தொடர் அவசரகாலச் சட்டங்கள்Continuous emergency regulations — 1971 to 2011
The continuous use of emergency regulations under the Public Security Ordinance from 1971 onwards, documented by ICJ, Amnesty and the UN Special Rapporteur on counter-terrorism.
Sri Lanka has lived under emergency regulations declared under the Public Security Ordinance for the majority of the period from 1971 through the formal lapse of emergency rule in August 2011 — and again under regulations gazetted in 2018, 2019 and 2022. The continuous emergency administration is documented by the ICJ, Amnesty International and the UN Special Rapporteur on counter-terrorism as the principal extra-PTA legal architecture within which detention, censorship, association restrictions and search powers have operated.

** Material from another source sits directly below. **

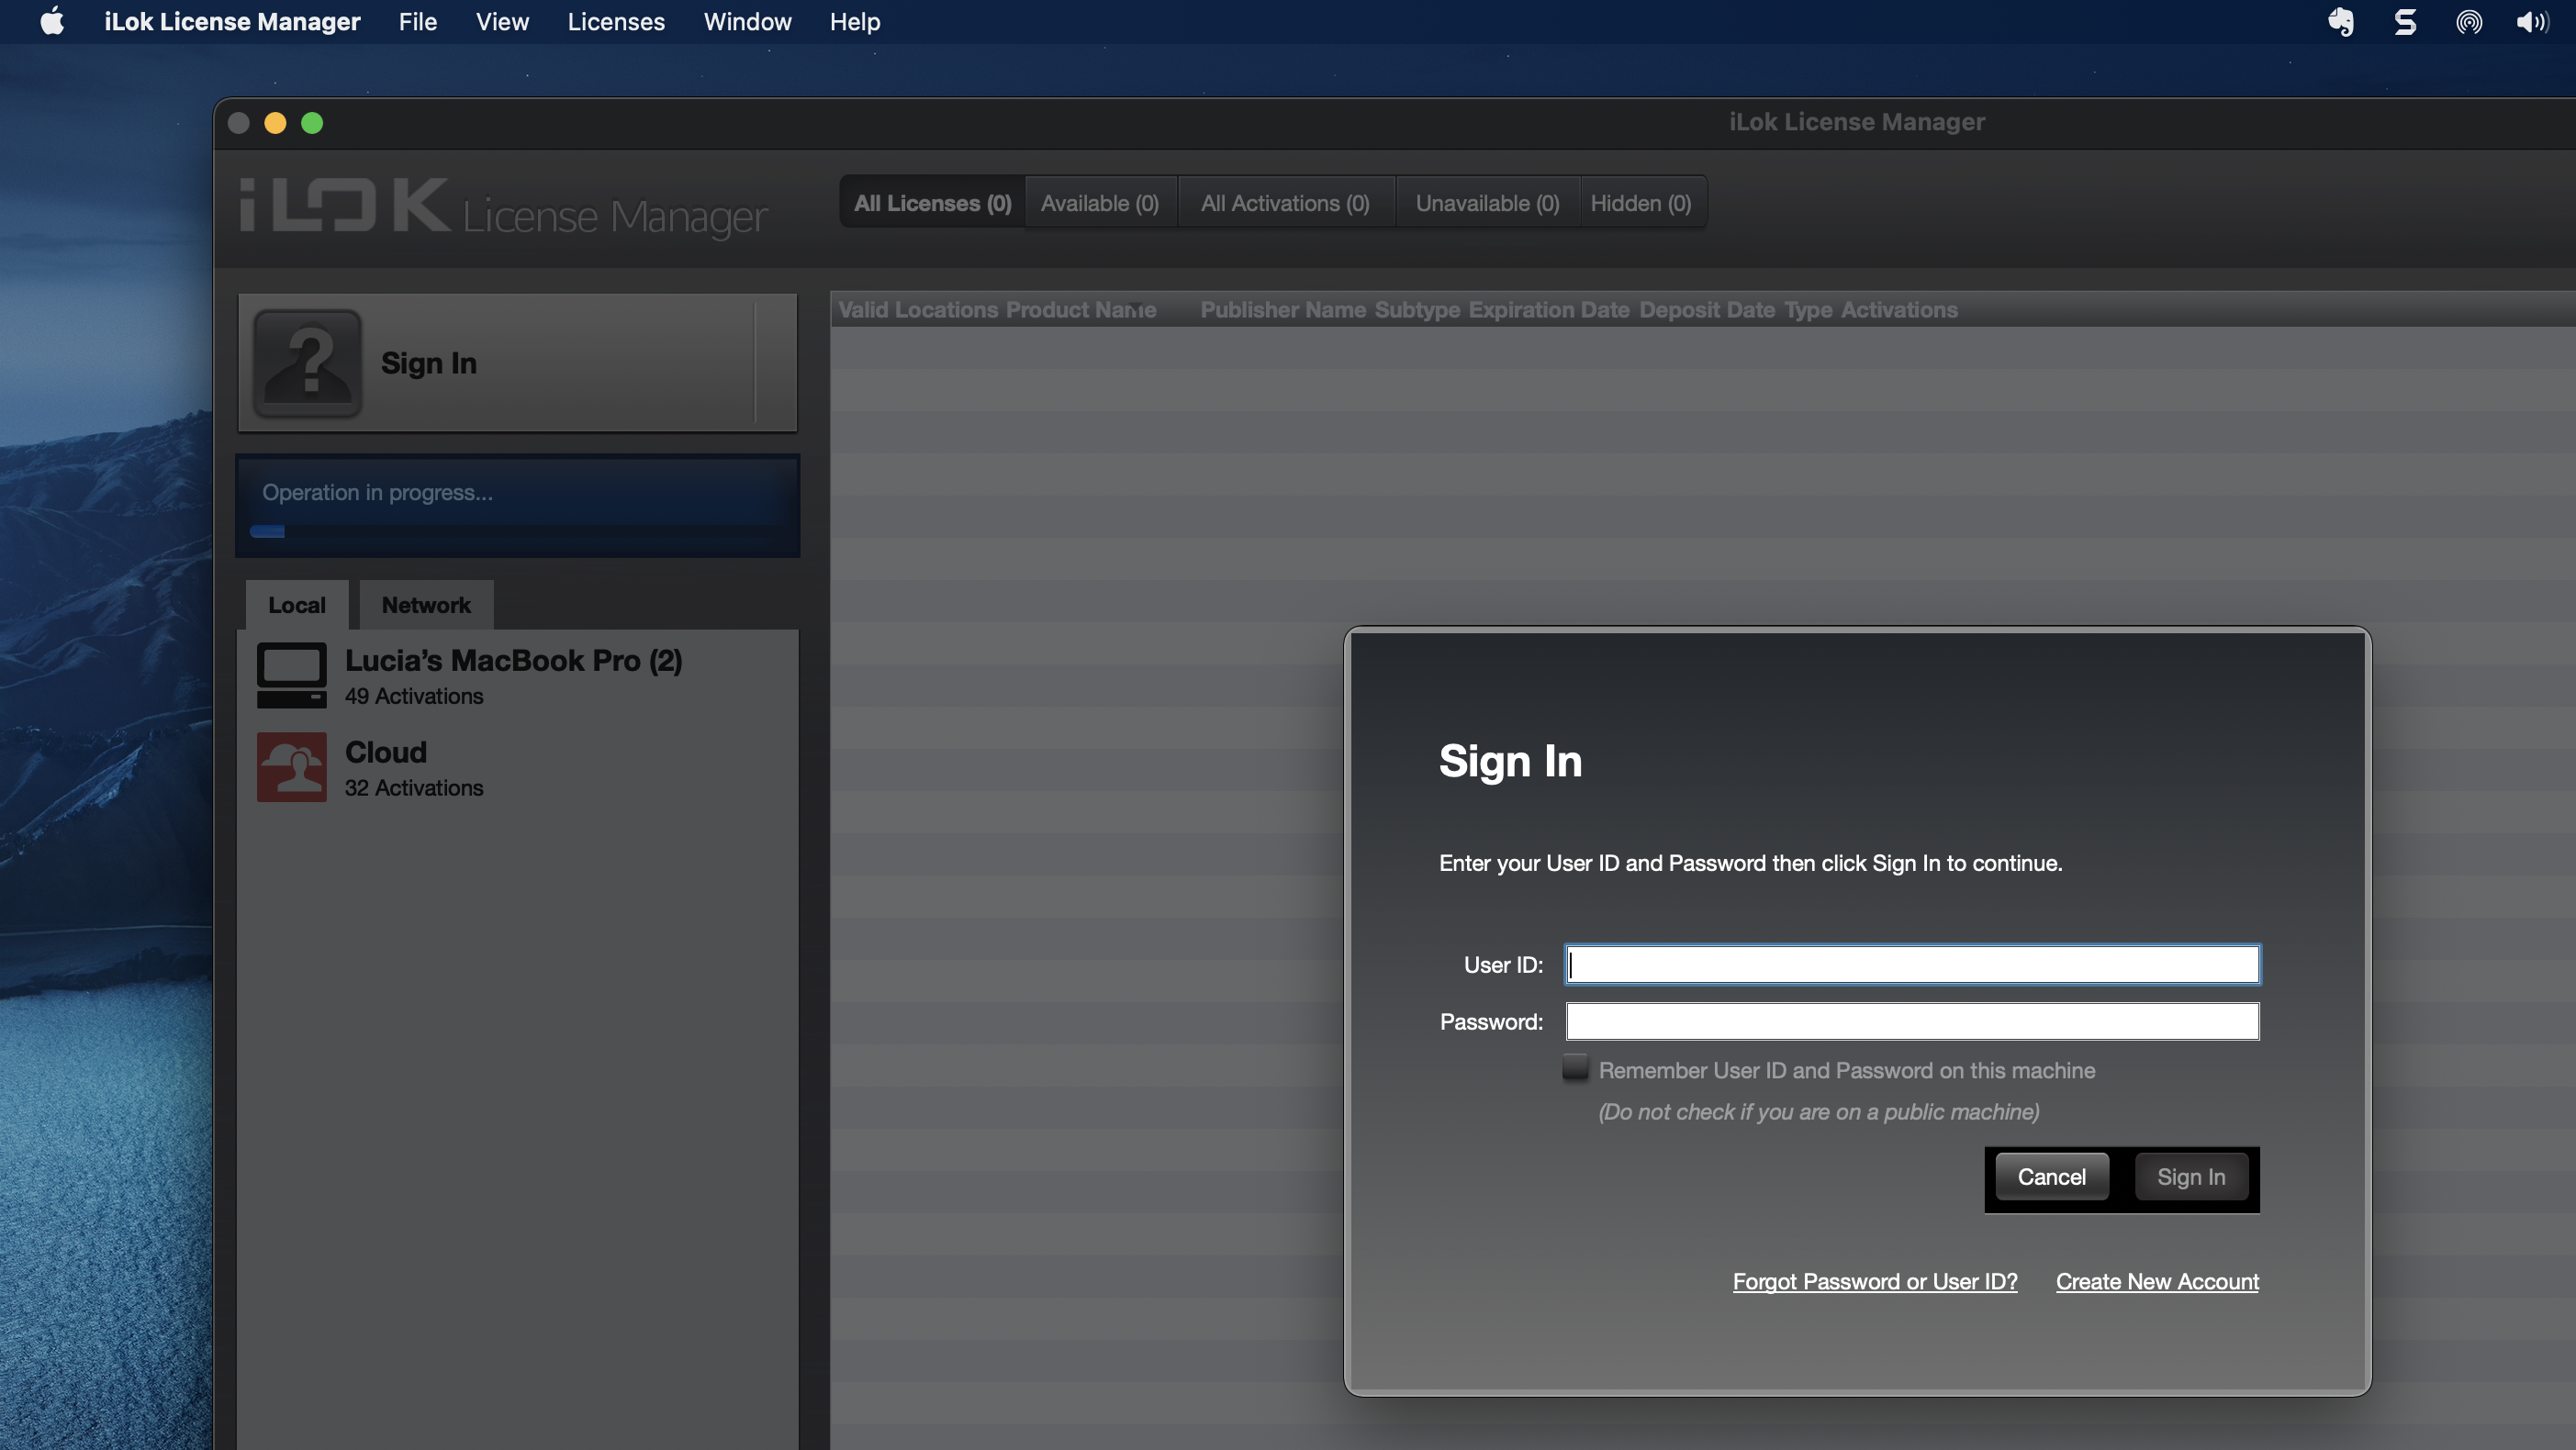The image size is (2576, 1450).
Task: Open the Apple menu
Action: [x=52, y=22]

§1What the regulations enabled
Emergency regulations gazetted under the Public Security Ordinance routinely included powers of arrest and detention without charge, control of publications, restrictions on assembly and movement, and powers of search and seizure. The regulations sat alongside the Prevention of Terrorism Act 1979, producing the dual-track detention architecture documented by the ICJ and the UN Committee Against Torture.
§2Where this sits
The continuous emergency regime is the standing background against which every other documented event in the /case/ archives — 1958 / 1977 / 1983 pogroms, Jaffna Library 1981, HSZ creation, post-2009 land seizure — occurred. It is the institutional context, not an event.